(Stored data entries)
____________

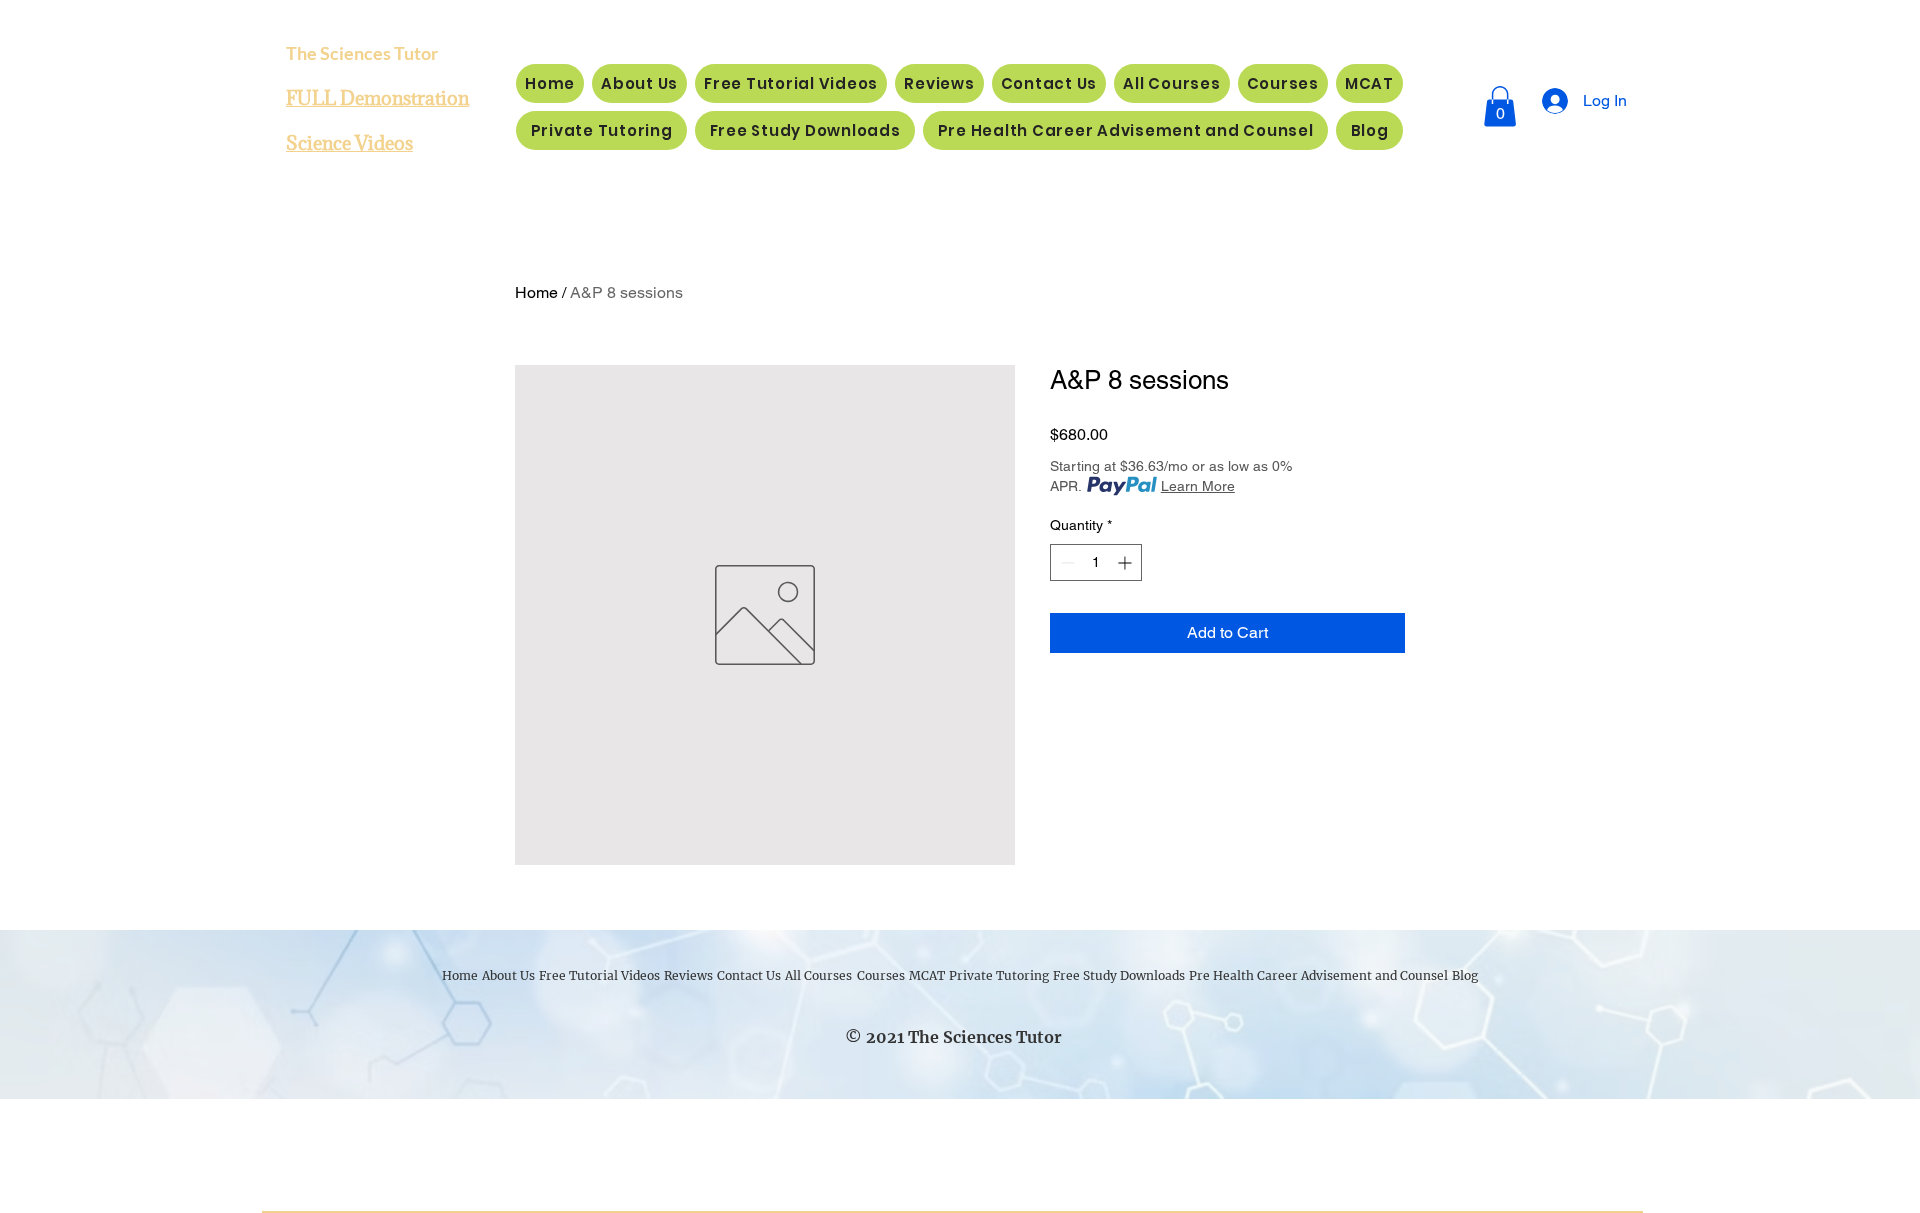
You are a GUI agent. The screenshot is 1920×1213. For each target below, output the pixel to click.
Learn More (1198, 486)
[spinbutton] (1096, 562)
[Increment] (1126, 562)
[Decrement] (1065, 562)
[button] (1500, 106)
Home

____________

**EXERCISE PROMPT:** Omit the pictures and restate the rest of the records verbatim.

**RESPONSE TO THE EXERCISE:**
You are a GUI agent. The screenshot is 1920×1213. For each target below, output the pixel to click.
Learn More (1198, 486)
[spinbutton] (1096, 562)
[Increment] (1126, 562)
[Decrement] (1065, 562)
[button] (1500, 106)
Home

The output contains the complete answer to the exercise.